Approximately 114 million people in Africa are infected with M. perstans, including 33 sub-Saharan African countries. Recent studies focused on Gabon specifically, where febrile and tropical diseases are common. Contrary to popular recent suggestions, M. perstans does not influence the emergence of febrile diseases, including HIV, tuberculosis, bacteremia, and malaria. In general, hemoglobin levels in individuals with malaria are severely reduced from that of a healthy individual. Reduced levels occur because the malaria parasite, Plasmodium falciparum, utilizes human hemoglobin as its major energy source. Filariasis, in combination with severe malaria, actually shows higher hemoglobin levels than in severe malaria alone. In addition, M. perstans did not have adverse effects on those with HIV, as there were actually higher levels of CD4 in HIV patients co-infected with M. perstans.

Tropical and sub-tropical regions are the main areas affected by nematodes and parasitic worms, which often causes filariasis. Around 20% of immigrants to Spain are children from these regions.

== History ==
The clinical manifestations of A. perstans were first discovered in London in the blood of a patient from West Africa in 1890. The parasite was originally called Filaria sanguinis hominis minor because it was similar to another microfilariae, except smaller. Microfilariae are small larvae that have the ability to enter the body's circulation. Filaria sanguinis hominis minor is now called Filaria perstans, which was established by the International Commission on Zoological Nomenclature.
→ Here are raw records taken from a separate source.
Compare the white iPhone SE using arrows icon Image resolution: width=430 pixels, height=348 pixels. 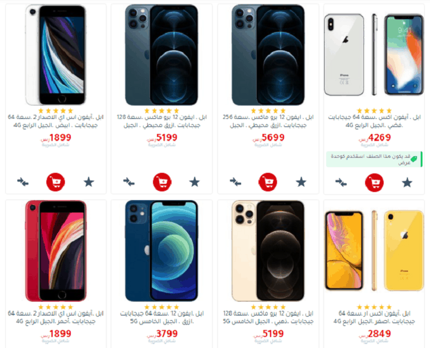click(23, 182)
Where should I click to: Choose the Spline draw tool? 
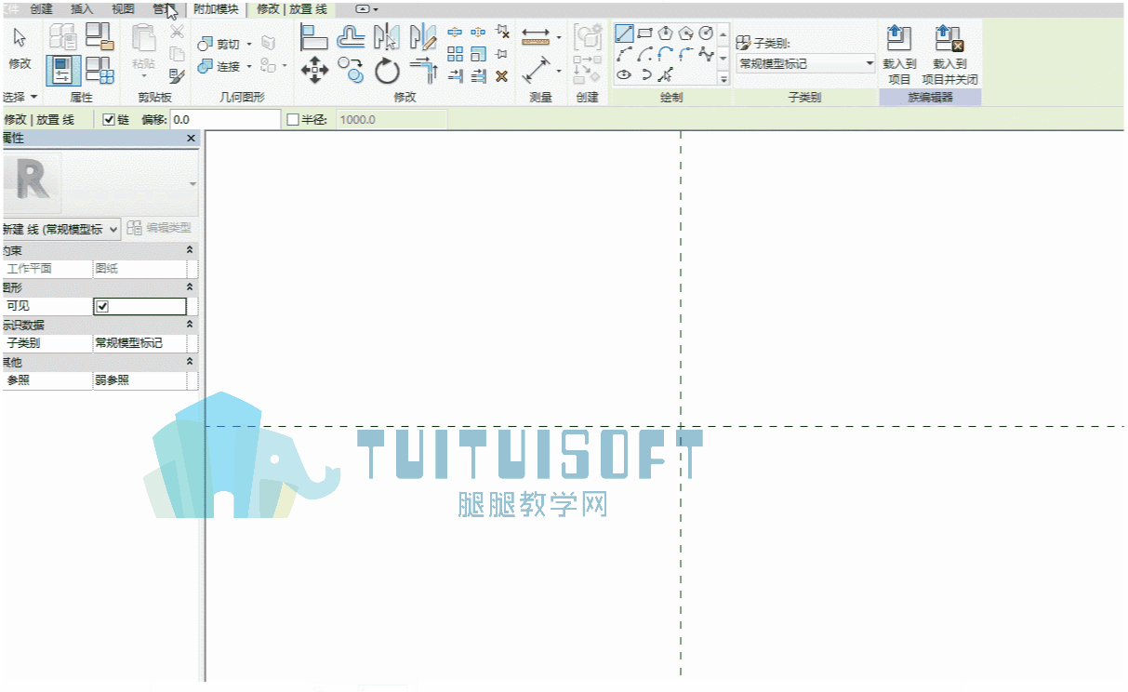(x=706, y=55)
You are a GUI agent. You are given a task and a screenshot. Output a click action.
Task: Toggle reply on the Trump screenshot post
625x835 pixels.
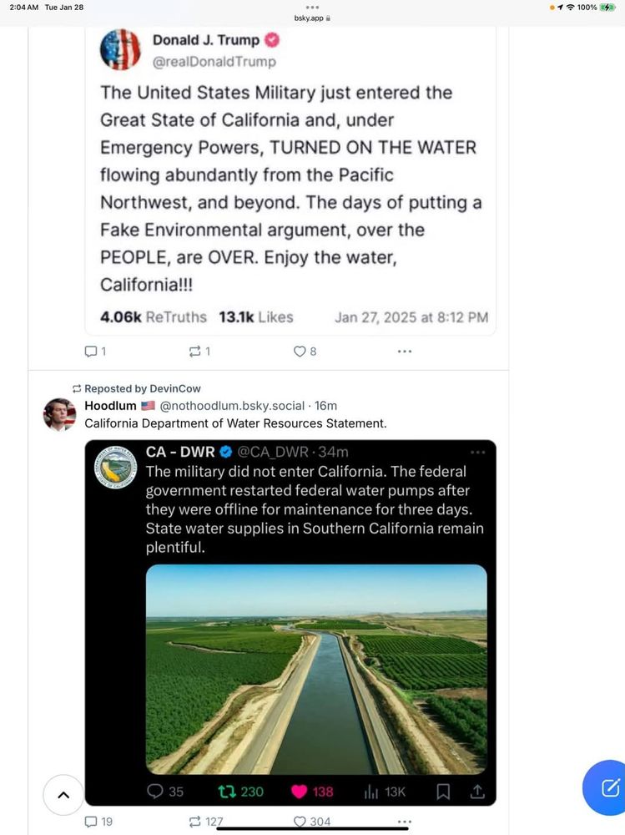(x=93, y=351)
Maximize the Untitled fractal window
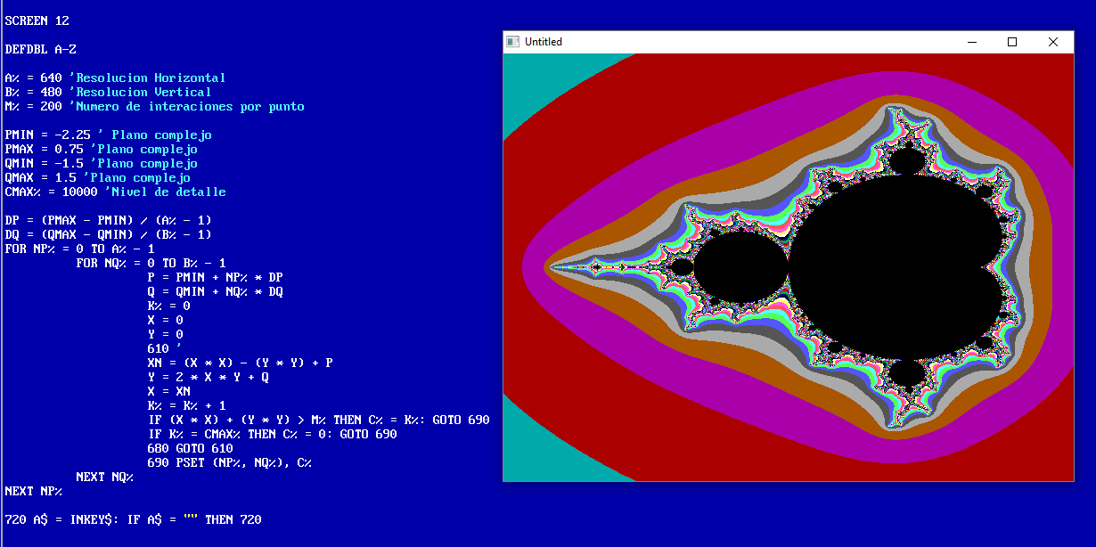 1011,41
Since its discovery, Acanthocheilonemiasis has had several other names. It was first known as mansonelliasis, which referred to an infectious disease of any of three parasite species, including ozzardi, perstans, and streptocerca that share similar life cycle characteristics. However, it is now widely accepted as M. perstans. Other synonyms for acanthocheilonemiasis include: Dipetalonemiasis, Dipetalonema perstans, Mansonalla perstans, and Acanthocheilonemiasis perstans.

==Research==
Parasitic worms and nematodes regulate many immune pathways of their host in order to increase their chances of survival. For example, molecules secreted by Acanthocheilonema vitae actually limit host effective immune mechanisms. These molecules are called excretory-secretory products. An effective excretory-secretory product released from Acanthochelionema vitae is called ES-62, which can affect multiple immune system cell types. ES-62 has anti-inflammatory effects when subjected to mice. The anti-inflammatory effect occurs because of a phosphorylcholine (PC)-containing moiety and signal transduction. More research needs to be completed; however there is some evidence that Acanthocheilonema vitae may have anti-inflammatory effects, and should be researched further.